In [113]:
import numpy as np
from utils import *
from keras.models import Model
from keras.layers import Dense, Input, Dropout, LSTM, Activation, Lambda,Bidirectional
from keras.layers.embeddings import Embedding
from keras.preprocessing import sequence
from keras.initializers import glorot_uniform

In [132]:


X_train, Y_train = read_csv('data/train.csv') 
X_test, Y_test = read_csv('data/test.csv') 

maxLen = 15
print(maxLen)

word_to_index, index_to_word, word_to_vec_map = read_glove_vecs('data/glove.6B.50d.txt')

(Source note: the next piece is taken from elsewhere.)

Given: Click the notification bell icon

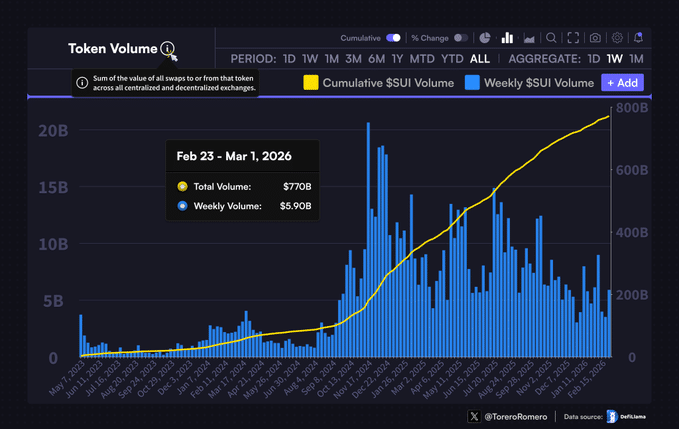Looking at the screenshot, I should click(638, 38).
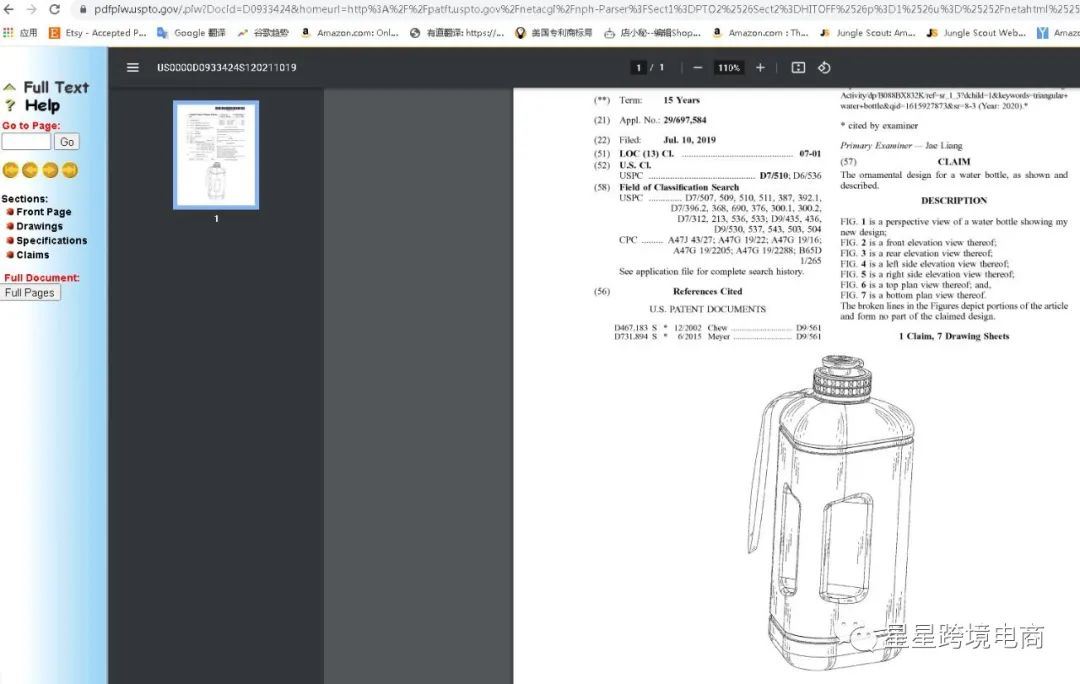
Task: Zoom in with the plus button
Action: [760, 68]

def sentences_to_indices(X, word_to_index, max_len):
    """
    Converts an array of sentences (strings) into an array of indices corresponding to words in the sentences.
    The output shape should be such that it can be given to `Embedding()` (described in Figure 4). 
    
    Arguments:
    X -- array of sentences (strings), of shape (m, 1)
    word_to_index -- a dictionary containing the each word mapped to its index
    max_len -- maximum number of words in a sentence. You can assume every sentence in X is no longer than this. 
    
    Returns:
    X_indices -- array of indices corresponding to words in the sentences from X, of shape (m, max_len)
    """

    m = X.shape[0]
    X_indices = np.zeros((m, max_len))
    for i in range(m):
        sentence_words = X[i].lower().split()
        j = 0
        for w in sentence_words:
            if w not in word_to_index:
                X_indices[i, j] = 0 # HACK - FIX SOON
            else:
                if j >= maxLen:
                    print (sentence_words)
                X_indices[i, j] = word_to_index[w]
            j = j+1
    return X_indices

def pretrained_embedding_layer(word_to_vec_map, word_to_index):
    """
    Creates a Keras Embedding() layer and loads in pre-trained GloVe 50-dimensional vectors.
    
    Arguments:
    word_to_vec_map -- dictionary mapping words to their GloVe vector representation.
    word_to_index -- dictionary mapping from words to their indices in the vocabulary (400,001 words)

    Returns:
    embedding_layer -- pretrained layer Keras instance
    """

    vocab_len = len(word_to_index) + 1
    emb_dim = word_to_vec_map["lemon"].shape[0]
    emb_matrix = np.zeros((vocab_len, emb_dim)) # curious why not transpose of this...
    # Sets each row "index" of the embedding matrix to be 
    # the word vector representation of the "index"th word of the vocabulary
    for word, index in word_to_index.items():
        emb_matrix[index, :] = word_to_vec_map[word]
    
    embedding_layer = Embedding(vocab_len, emb_dim, trainable = False)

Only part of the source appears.